Dans une Europe communautaire où le compromis et les consultations sont supposés être la règle, VDL s’est, depuis sa nomination en 2019, engouffrée dans toutes les brèches pour accroître son pouvoir personnel. Elle a, plusieurs fois, nommé des hauts fonctionnaires en dehors des procédures. Elle s’est largement émancipée de celui qui avait avancé son nom voici cinq ans: le président français Emmanuel Macron. Elle n’a jamais répondu aux demandes d’enquête sur ses éventuels conflits d’intérêts lors de la pandémie, compte tenu de ses liens – par son mari – avec le laboratoire Pfizer, auquel l’UE a commandé 2,4 milliards de doses de vaccins anti Covid.

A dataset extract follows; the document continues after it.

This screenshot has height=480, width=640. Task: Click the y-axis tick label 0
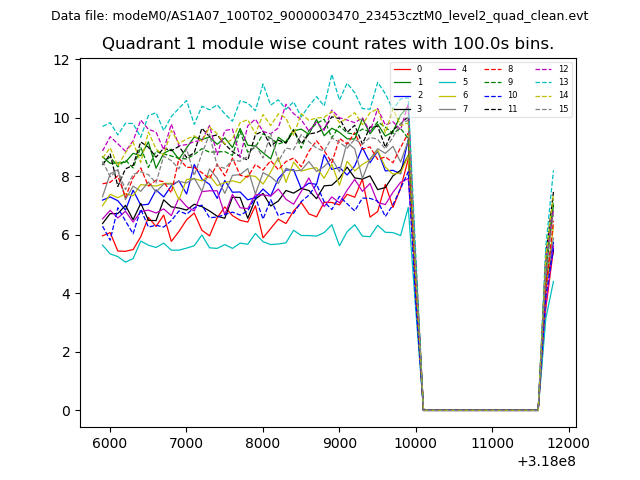[x=66, y=411]

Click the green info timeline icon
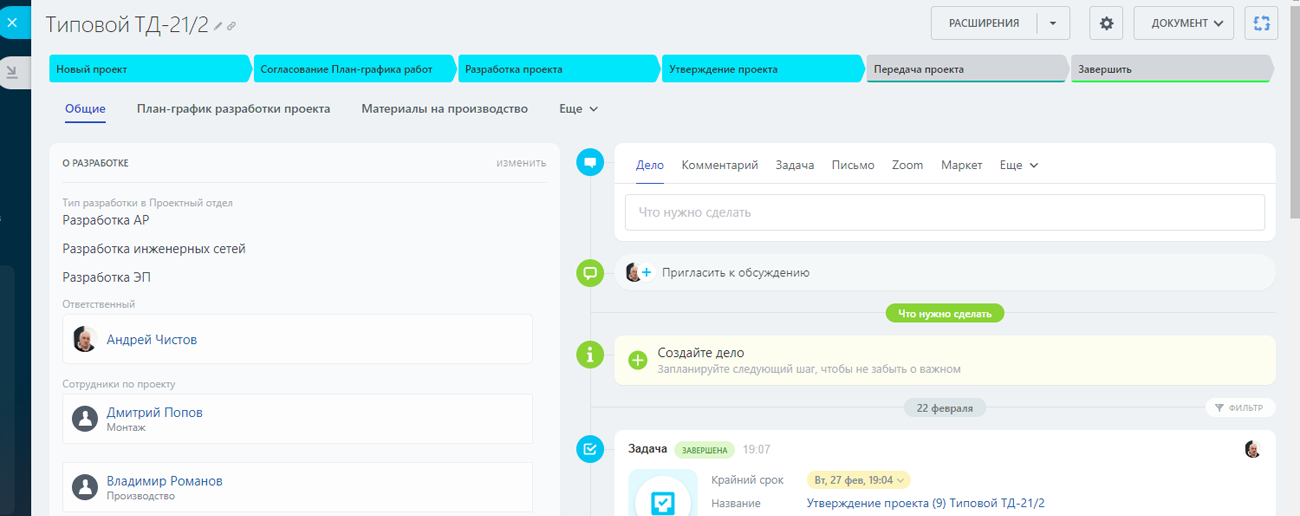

Plus problématique, Ursula von der Leyen incarne ce qui pourrait s’avérer l’un des plus graves dangers pour l’Union européenne, à l’heure de la poussée nationale populiste dans les urnes: l’alignement sur l’intérêt du pays le plus puissant du club, à savoir l’Allemagne. C’est aux conservateurs allemands, donnés gagnants lors des prochaines élections législatives de septembre 2025, que VDL doit sa reconduction attendue.

C’est auprès des grands industriels allemands qu’elle a mené campagne. Sa volonté de ménager les États-Unis, au nom de l’importance du lien transatlantique, ne fait aussi aucun doute. Son Union européenne, pour faire simple, doit d’abord être efficace, économique, technologique et – tant que la guerre en Ukraine se poursuit – anti-Russe. Les sujets d’autonomie ou de souveraineté européenne, chers à la France, sont loin d’être sa priorité.

Éviter les frictions avec Washington

Cette vision de l’Union a des avantages. Elle peut plaire en Suisse, pays tiers désireux de s'arrimer au marché unique européen. Elle correspond au poids de la première économie de la zone euro. Elle évite, ensuite, tout sujet de friction avec Washington, notamment sur le délicat sujet de la guerre à Gaza. Elle consacre enfin le rôle de l’OTAN comme bouclier militaire du continent. Le problème est que cette Europe-là, qui regarde vers l’est, évite les questions d’avenir au lieu de les poser. Et qu’elle risque, par définition, de favoriser un fossé Nord-Sud dont la crise de la dette souveraine, en 2010-2015, avait fourni l’illustration.

La victoire annonçée d’Ursula von der Leyen est celle d'une vision peu innovante de l'Union européenne, avant tout priée d'ouvrir des portes commerciales sans trop réfléchir à un destin continental commun: celle d’une dangereuse Europe trop allemande.